- [Brano scelto]
###

Non volerli vedere rivelerebbe un rifiuto di accettare la Sua volontà (a questo proposito basti ricordare l’episodio descritto in Is 7,10-14).
- La fretta di Maria. Davanti all’opera di Dio tutto diventa secondario. La fretta di Maria manifesta
quella sollecitudine, quella premura, quell’assenza di indugio che nella Scrittura caratterizza la risposta all’opera e alla chiamata di Dio (vedi testi di riferimento). Maria ha ricevuto una rivelazione
riguardo la gravidanza di Elisabetta; e questa opera che Dio ha fatto con la parente è il segno per
Maria di quanto Dio farà in lei. Perciò deve andare a vedere il segno, e deve andare in fretta. Con la
stessa fretta i pastori andranno a Betlemme per vedere il segno indicato loro dagli angeli (Lc 2,10-
16).

###

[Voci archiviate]
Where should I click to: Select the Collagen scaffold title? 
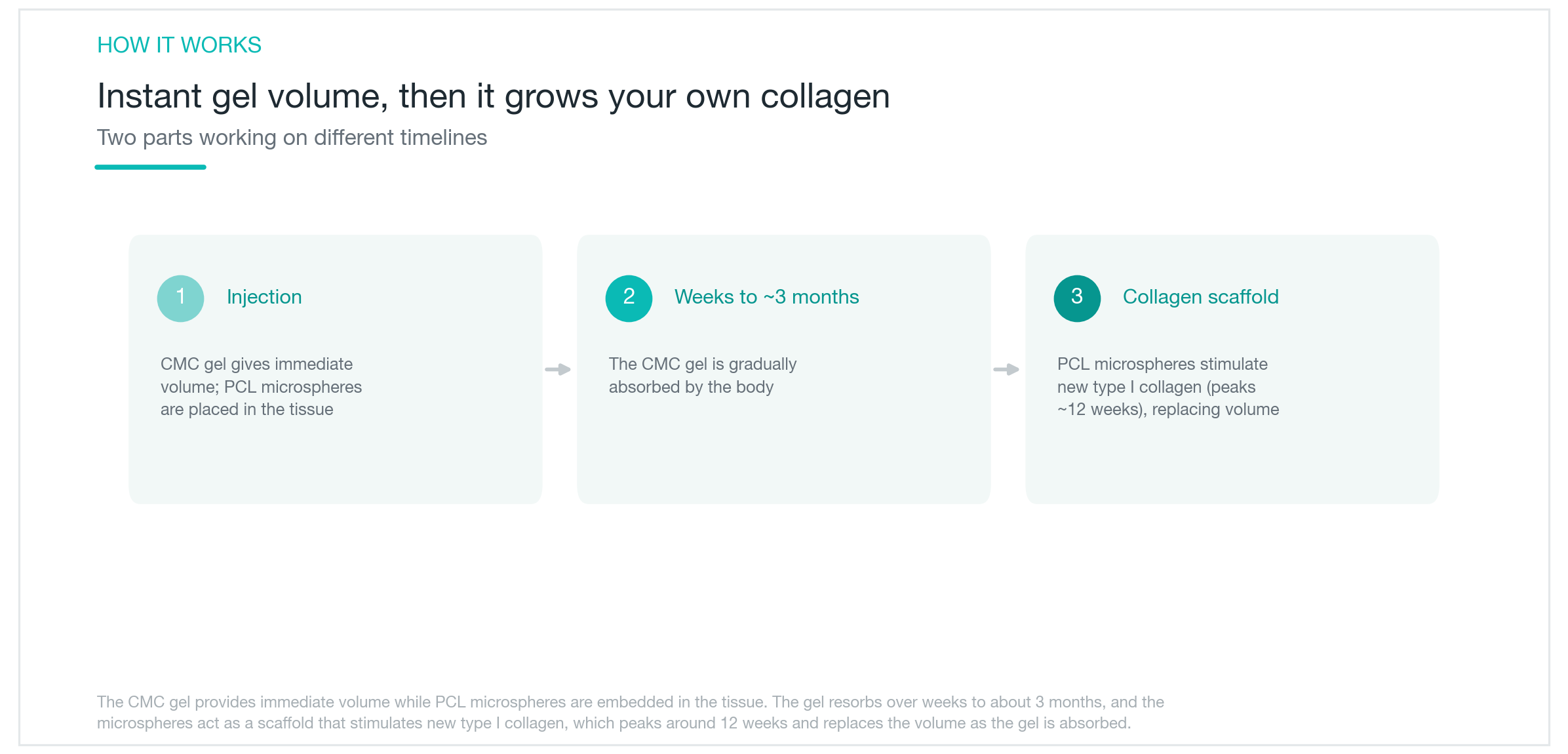pos(1200,297)
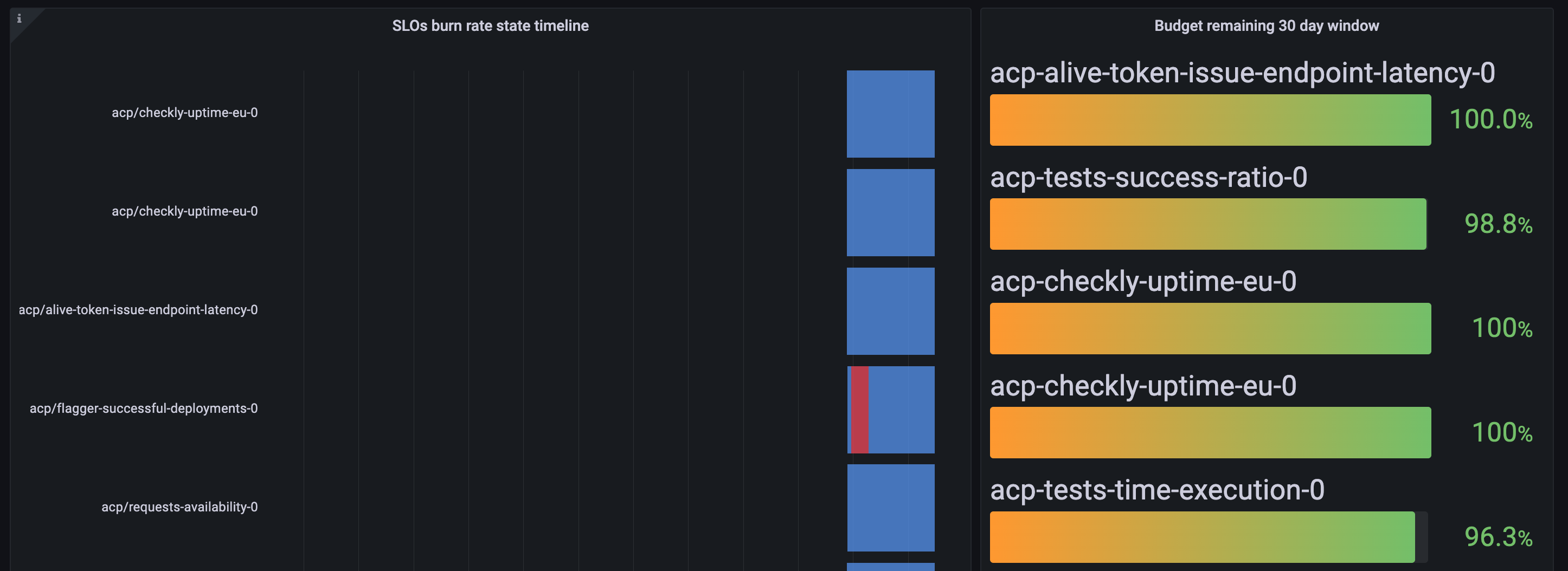The width and height of the screenshot is (1568, 571).
Task: Click blue bar of alive-token-issue-endpoint-latency timeline row
Action: click(890, 311)
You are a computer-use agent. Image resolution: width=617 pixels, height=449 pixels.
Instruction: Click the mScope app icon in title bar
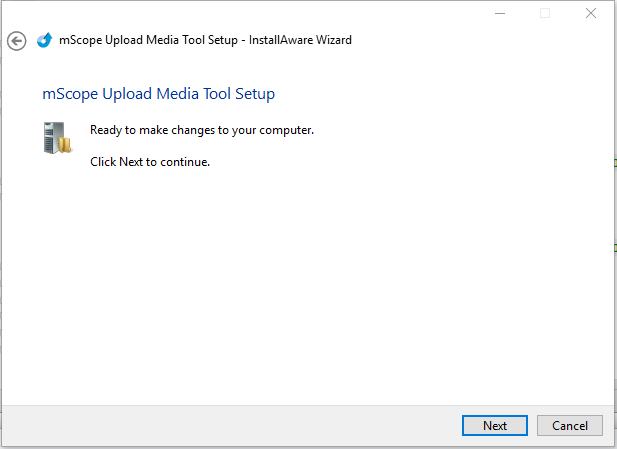click(x=44, y=41)

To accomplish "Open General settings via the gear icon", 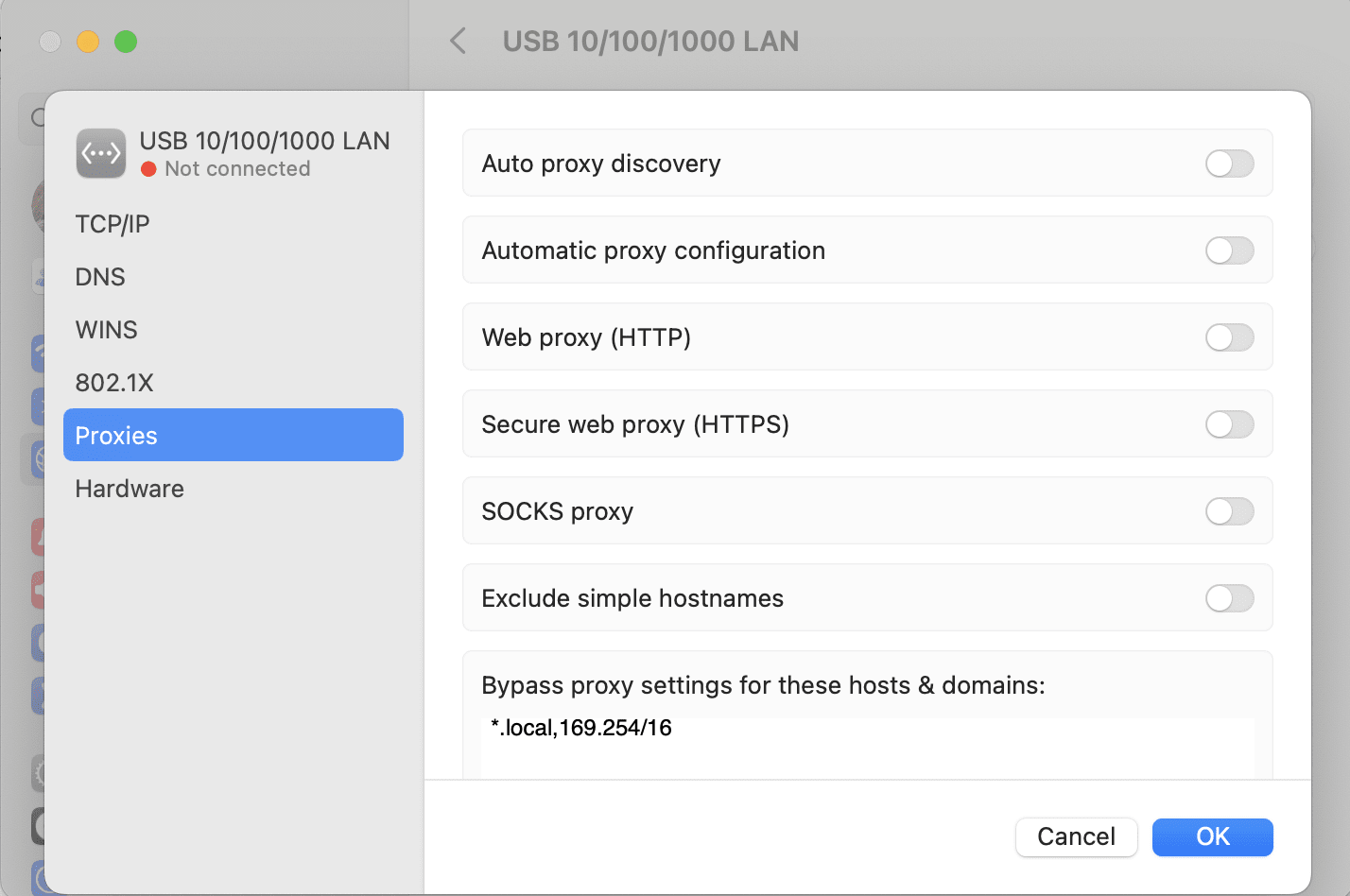I will click(x=40, y=772).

###

- [Compito richiesto] Continua il brano sulla fretta di Maria riprendendo subito dopo la sua ultima frase.

- [Risultato]
- Il “saluto” di Maria. Benché il saluto di Maria ad Elisabetta sia tanto importante (il termine appare
tre volte) e così efficace da provocare l’esultanza del bambino nel seno della madre, non ci vengono
riportate le parole di tale saluto. Ciononostante sappiamo bene in cosa esso consista. Entrando nella
dimora di Elisabetta Maria avrà certamente esclamato: “Pace (Shalom) a questa casa” (Mt 10,12). È
questo saluto, cioè questo Shalom di Maria, che fa sussultare il bambino. Maria è colei che porta lo
Shalom perché porta in lei colui che è il compimento delle antiche promesse di Shalom; colui che è
lo Shalom stesso (Ef 2,14). Nel saluto di Maria e nei balzi del bambino c’è il segno della venuta del
Messia e del tempo della prosperità, della pace, dell’amore (cfr. 2Cor 13,12; 1Ts 5,26; 1Pt 5,14;
3Gv 1,15). Il bambino sussulta di gioia perché in Maria è presente colui che porta la salvezza che
genera la vera gioia.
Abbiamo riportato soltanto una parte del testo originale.